● ACTION ITEM
Below are records; reproduce exactly the lines from the one that has "[Home] (17, 17)" through the one that has "Phil Heath (72, 873)", ends included, and nothing more.

(Data entries)
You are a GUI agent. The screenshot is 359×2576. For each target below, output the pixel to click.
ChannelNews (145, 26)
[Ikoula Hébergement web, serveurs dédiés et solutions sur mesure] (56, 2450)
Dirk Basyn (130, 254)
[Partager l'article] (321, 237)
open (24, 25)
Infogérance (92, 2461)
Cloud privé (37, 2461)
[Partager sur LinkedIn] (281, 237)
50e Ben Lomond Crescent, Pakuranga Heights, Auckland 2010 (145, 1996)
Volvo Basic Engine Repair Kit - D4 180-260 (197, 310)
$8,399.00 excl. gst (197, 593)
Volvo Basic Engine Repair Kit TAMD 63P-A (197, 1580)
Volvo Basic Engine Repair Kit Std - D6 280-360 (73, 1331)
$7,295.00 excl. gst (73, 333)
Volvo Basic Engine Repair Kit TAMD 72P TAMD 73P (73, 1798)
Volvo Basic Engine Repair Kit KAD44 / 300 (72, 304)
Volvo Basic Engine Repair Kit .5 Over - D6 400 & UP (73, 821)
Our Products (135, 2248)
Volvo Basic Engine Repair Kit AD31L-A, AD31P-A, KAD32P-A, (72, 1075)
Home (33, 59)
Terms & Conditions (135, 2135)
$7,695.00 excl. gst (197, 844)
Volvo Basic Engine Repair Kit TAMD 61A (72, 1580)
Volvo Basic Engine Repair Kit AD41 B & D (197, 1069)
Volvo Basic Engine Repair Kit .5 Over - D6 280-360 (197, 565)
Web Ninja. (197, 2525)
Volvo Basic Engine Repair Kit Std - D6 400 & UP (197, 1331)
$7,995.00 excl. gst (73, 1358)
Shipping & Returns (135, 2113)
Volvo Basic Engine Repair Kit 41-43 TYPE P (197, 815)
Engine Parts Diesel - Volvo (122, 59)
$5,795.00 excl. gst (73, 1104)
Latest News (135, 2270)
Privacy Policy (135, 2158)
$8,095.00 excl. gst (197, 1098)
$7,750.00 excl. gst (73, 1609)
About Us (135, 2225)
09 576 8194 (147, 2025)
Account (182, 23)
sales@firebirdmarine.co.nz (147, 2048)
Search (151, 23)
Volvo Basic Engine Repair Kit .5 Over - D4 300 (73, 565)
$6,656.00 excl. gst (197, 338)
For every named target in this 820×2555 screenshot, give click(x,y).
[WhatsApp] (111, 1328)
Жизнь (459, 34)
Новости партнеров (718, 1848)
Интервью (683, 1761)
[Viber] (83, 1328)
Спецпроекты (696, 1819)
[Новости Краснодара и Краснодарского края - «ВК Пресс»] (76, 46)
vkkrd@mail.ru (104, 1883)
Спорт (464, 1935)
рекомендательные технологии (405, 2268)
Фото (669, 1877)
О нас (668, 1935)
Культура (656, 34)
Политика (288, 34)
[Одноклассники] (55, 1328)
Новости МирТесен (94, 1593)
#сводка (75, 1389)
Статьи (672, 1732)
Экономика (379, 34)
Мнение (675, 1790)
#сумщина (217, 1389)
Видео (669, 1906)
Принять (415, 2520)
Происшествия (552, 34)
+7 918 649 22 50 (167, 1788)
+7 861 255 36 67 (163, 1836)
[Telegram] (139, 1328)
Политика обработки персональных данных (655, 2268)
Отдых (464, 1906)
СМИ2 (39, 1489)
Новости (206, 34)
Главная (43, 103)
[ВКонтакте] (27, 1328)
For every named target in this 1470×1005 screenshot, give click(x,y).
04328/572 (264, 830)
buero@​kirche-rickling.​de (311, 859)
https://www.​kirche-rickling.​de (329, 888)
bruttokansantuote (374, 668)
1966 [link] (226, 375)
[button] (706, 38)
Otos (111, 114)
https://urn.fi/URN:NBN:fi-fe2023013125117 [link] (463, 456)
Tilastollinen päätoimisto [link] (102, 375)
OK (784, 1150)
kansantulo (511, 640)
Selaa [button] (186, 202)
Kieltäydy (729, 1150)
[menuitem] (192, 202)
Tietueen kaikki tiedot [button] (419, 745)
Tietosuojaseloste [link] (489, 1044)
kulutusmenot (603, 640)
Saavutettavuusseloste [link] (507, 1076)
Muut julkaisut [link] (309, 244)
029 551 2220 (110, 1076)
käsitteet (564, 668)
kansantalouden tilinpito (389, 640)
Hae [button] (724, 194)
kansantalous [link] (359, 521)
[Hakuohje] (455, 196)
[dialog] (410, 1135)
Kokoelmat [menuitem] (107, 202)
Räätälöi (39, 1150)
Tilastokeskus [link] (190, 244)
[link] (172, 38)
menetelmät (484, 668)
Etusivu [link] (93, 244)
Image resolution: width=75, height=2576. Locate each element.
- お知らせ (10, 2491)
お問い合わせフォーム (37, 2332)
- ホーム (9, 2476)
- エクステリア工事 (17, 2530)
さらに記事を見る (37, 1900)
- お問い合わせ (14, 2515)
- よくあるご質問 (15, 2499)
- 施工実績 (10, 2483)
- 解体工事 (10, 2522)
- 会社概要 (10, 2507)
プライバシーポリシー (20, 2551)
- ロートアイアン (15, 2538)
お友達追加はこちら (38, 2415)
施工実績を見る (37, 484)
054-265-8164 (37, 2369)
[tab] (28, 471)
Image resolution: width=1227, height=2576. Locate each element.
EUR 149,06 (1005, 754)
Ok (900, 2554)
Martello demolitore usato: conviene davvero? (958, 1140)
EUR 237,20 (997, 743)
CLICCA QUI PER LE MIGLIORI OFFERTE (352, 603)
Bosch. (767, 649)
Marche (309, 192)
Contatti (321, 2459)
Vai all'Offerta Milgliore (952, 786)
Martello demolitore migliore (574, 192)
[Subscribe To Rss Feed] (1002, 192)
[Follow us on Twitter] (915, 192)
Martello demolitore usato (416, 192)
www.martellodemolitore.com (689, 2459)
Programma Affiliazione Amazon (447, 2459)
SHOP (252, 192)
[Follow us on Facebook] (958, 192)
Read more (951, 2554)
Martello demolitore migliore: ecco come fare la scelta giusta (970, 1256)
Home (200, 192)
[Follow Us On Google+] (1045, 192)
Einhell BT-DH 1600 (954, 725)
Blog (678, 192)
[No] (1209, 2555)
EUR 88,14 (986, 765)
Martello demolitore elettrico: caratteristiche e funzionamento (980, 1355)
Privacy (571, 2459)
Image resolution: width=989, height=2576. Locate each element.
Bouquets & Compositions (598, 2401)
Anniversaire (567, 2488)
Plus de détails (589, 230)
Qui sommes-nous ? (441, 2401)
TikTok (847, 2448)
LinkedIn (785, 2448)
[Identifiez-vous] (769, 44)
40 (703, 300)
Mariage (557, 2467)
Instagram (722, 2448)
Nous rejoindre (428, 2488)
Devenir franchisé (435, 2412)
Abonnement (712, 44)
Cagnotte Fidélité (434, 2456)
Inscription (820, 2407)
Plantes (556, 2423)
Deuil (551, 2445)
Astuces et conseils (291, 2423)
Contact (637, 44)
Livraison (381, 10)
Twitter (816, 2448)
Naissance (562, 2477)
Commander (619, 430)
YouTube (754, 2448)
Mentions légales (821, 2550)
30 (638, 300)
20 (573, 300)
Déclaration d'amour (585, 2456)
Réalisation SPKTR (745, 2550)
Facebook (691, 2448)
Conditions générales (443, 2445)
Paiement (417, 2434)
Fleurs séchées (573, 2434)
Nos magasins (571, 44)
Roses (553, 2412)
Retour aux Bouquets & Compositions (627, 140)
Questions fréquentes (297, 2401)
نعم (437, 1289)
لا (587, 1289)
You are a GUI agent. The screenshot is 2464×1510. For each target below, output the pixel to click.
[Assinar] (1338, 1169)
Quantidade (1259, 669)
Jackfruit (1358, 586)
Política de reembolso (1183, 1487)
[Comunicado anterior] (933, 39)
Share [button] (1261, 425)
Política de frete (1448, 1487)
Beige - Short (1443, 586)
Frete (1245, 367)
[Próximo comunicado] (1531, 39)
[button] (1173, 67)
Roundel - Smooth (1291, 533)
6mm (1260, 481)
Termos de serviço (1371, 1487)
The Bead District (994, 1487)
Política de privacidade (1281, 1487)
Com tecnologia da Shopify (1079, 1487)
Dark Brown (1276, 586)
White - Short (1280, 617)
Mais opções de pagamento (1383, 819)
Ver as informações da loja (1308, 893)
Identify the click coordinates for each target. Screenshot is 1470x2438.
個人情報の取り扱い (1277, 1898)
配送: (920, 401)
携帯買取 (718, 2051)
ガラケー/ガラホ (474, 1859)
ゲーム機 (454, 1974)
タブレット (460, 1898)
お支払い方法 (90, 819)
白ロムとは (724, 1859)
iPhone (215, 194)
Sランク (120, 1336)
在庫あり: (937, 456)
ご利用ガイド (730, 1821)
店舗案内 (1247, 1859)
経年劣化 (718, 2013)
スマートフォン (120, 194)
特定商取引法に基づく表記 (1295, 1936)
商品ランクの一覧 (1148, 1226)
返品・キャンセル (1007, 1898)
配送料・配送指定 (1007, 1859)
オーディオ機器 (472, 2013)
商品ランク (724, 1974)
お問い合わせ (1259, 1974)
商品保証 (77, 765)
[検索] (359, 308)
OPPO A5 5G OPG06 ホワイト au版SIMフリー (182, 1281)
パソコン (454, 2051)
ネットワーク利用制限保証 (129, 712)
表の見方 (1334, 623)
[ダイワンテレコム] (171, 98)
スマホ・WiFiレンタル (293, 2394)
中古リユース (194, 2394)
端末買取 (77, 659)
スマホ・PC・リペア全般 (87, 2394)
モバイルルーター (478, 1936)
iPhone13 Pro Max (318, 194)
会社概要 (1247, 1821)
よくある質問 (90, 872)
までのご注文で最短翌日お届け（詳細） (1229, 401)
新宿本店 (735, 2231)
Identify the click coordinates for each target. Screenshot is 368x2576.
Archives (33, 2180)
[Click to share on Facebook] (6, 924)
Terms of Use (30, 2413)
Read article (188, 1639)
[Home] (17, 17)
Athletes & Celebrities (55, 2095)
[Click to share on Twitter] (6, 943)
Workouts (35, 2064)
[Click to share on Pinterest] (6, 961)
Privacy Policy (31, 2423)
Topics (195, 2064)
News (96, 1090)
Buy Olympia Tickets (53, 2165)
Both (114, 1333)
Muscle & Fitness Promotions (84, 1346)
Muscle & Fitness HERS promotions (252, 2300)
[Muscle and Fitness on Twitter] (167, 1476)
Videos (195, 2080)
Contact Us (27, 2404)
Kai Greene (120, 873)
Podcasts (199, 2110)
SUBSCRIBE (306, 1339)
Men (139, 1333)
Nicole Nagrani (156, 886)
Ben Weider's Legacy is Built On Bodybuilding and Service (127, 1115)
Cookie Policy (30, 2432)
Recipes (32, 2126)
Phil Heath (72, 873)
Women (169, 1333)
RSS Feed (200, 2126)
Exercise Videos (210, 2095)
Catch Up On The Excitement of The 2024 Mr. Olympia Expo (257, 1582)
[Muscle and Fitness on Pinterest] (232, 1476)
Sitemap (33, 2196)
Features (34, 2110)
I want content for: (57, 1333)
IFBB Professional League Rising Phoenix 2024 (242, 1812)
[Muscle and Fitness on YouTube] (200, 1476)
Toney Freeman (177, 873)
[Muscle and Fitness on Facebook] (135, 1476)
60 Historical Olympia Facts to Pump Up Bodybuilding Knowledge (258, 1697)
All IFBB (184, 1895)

● ANSWER SPACE
[Home] (17, 17)
Athletes & Celebrities (55, 2095)
[Click to share on Twitter] (6, 943)
Workouts (35, 2064)
[Click to share on Pinterest] (6, 961)
Privacy Policy (31, 2423)
Topics (195, 2064)
News (96, 1090)
Buy Olympia Tickets (53, 2165)
Both (114, 1333)
Muscle & Fitness Promotions (84, 1346)
Muscle & Fitness HERS promotions (252, 2300)
[Muscle and Fitness on Twitter] (167, 1476)
Videos (195, 2080)
Contact Us (27, 2404)
Kai Greene (120, 873)
Podcasts (199, 2110)
SUBSCRIBE (306, 1339)
Men (139, 1333)
Nicole Nagrani (156, 886)
Ben Weider's Legacy is Built On Bodybuilding and Service (127, 1115)
Cookie Policy (30, 2432)
Recipes (32, 2126)
Phil Heath (72, 873)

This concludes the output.